Matt Minor & Shot Glass
Forget rock bands from Sweden and teen punk poppers. Somebody stop the invasion of Texas-based singer-songwriters! These generic cowpokes are popping up everywhere, and the inspiration behind their songs of romantic desperation, barrooms and outlaw behavior are gleaned more from other records than from experience. Houston-based Americana artist Minor is far from the worst of the new breed, but nonetheless delivers a record that suffers from a severe lack of kinetic energy.
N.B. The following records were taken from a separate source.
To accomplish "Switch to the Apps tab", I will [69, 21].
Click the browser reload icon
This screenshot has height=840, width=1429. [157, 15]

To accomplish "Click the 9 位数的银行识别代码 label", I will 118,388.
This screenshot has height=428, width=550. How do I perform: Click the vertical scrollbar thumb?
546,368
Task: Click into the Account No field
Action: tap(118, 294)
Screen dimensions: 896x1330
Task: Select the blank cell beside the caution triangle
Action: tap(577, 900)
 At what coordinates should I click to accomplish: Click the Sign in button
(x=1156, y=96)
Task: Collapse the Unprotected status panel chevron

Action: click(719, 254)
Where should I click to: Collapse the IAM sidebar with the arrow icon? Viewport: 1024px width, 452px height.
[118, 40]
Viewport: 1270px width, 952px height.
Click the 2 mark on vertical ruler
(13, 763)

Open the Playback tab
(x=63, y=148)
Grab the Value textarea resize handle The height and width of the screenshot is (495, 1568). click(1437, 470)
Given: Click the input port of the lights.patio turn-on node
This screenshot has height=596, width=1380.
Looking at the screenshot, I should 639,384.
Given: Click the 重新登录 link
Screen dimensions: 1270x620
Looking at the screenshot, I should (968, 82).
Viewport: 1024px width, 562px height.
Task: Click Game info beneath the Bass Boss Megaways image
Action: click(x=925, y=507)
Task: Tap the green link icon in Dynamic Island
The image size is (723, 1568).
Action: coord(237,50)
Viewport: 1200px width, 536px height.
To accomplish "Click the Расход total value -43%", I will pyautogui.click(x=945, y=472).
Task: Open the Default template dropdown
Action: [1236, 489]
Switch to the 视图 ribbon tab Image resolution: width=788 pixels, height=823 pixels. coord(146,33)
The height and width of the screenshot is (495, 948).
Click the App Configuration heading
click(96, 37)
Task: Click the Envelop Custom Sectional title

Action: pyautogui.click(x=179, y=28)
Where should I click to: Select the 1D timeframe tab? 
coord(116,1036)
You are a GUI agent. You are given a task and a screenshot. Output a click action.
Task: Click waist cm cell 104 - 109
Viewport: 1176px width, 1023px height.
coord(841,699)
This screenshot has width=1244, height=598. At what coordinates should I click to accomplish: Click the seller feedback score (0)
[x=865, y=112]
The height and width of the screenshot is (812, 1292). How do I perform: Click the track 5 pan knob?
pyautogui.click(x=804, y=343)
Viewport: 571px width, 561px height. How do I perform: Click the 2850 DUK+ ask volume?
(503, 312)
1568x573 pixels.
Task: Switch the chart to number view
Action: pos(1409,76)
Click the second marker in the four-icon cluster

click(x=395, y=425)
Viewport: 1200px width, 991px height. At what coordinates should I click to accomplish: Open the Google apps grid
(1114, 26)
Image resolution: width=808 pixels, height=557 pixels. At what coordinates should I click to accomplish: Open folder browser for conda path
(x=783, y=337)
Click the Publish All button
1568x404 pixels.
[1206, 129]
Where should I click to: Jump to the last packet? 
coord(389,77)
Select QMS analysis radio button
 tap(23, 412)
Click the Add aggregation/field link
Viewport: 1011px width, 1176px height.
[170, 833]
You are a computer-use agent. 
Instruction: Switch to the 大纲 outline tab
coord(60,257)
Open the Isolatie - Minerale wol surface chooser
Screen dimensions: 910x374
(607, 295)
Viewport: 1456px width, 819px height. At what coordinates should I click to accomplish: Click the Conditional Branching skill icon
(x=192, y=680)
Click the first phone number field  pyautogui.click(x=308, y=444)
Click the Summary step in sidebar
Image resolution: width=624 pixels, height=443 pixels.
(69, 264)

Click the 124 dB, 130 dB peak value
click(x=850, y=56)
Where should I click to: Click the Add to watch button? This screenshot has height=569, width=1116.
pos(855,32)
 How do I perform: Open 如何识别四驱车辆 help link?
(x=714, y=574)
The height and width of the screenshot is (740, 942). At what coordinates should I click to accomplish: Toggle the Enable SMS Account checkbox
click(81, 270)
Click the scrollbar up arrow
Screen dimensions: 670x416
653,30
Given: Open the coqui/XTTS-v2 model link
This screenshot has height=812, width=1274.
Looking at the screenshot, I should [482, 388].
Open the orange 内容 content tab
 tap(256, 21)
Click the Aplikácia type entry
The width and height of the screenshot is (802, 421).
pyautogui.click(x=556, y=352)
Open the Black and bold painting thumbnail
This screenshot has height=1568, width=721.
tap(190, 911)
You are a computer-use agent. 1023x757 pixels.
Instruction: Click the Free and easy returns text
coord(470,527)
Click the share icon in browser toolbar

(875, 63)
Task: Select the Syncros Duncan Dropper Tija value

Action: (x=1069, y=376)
Minor does have two strengths: a strong, operatic voice that can slip through scales with ease, as he does on the best track, the opener "Pardon Me All to Hell." Like that of Raul Malo, Minor's voice wouldn't seem out of place in a musical or another genre of music. He's also got a good ear for melody (if not lyrics), so even some of the lesser material sticks around in your head. Two other tracks, the shuffling "Hometown Clown" and "Cowboy Black" (in which cattle-ropin' meets caffeine) are good, but the rest of the record consists of tepid songs and even more tepid observations ("Oleander City," "Bobbie"). And there are tales of barrooms, drinking in barrooms, missing your woman in barrooms (and who comes home late from barrooms), dashed dreams and of course, a requisite train song. Really, who the hell catches trains anymore?
Minor and Shot Glass, which includes bassist Mark Sellers and drummer Manuel Perez, play competently enough, but the band is heavy on generic country runs and riffs. Overall, despite a few glimpses of something better, Train to Catch is a bland effort, and you'd best wait for a more exciting ride.